Treatment: From Long-Term Antibiotics to Life-Saving Surgery

At a Glance

Treating infective endocarditis requires 4 to 6 weeks of intensive antibiotics to clear the infection. Many patients can safely switch from IV to oral pills during recovery. Nearly half of all patients will also need heart surgery to repair damaged valves or remove large bacterial growths.
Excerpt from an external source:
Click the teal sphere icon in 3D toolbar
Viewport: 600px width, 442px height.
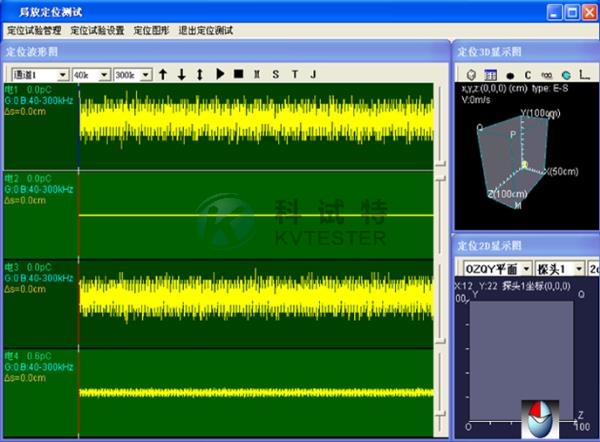[x=565, y=74]

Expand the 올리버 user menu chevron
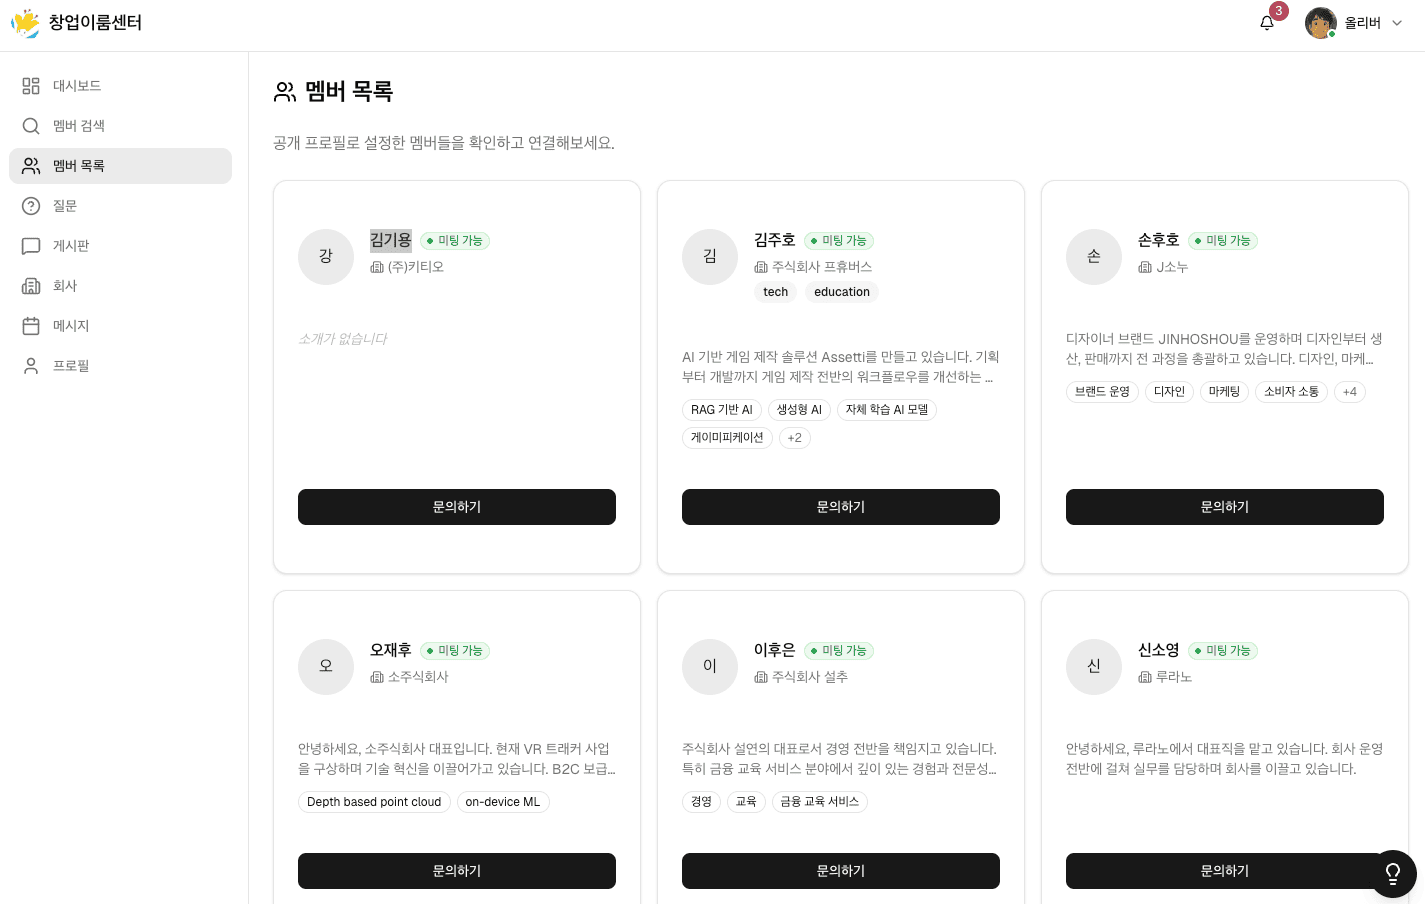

Treating infective endocarditis (IE) is an intensive process that often requires a combination of long-term medications and, in many cases, specialized surgery. The goal of treatment is to completely clear the infection from the heart valve and prevent it from spreading to the rest of the body [1][2].

The Antibiotic Marathon

Because the bacteria in an endocarditis “vegetation” are shielded by a protective layer of clot and protein, they are very difficult to kill. This is why treatment lasts for weeks rather than days:

  • Native Valve IE: If the infection is on your natural heart valve, you will typically receive intravenous (IV) antibiotics for 4 to 6 weeks [3].
  • Prosthetic Valve IE: If you have an artificial valve or a heart device, the treatment is even more intensive, usually lasting at least 6 weeks [4][5]. This longer course is necessary because bacteria can “hide” more easily on artificial materials [6].

A Shift in Strategy: The POET Trial

For a long time, doctors believed the entire treatment course had to be done via IV in a hospital. However, a landmark study called the POET trial changed this thinking for certain patients. The trial found that patients with stable left-sided endocarditis could safely switch to oral antibiotics (pills) to finish their treatment [7][8].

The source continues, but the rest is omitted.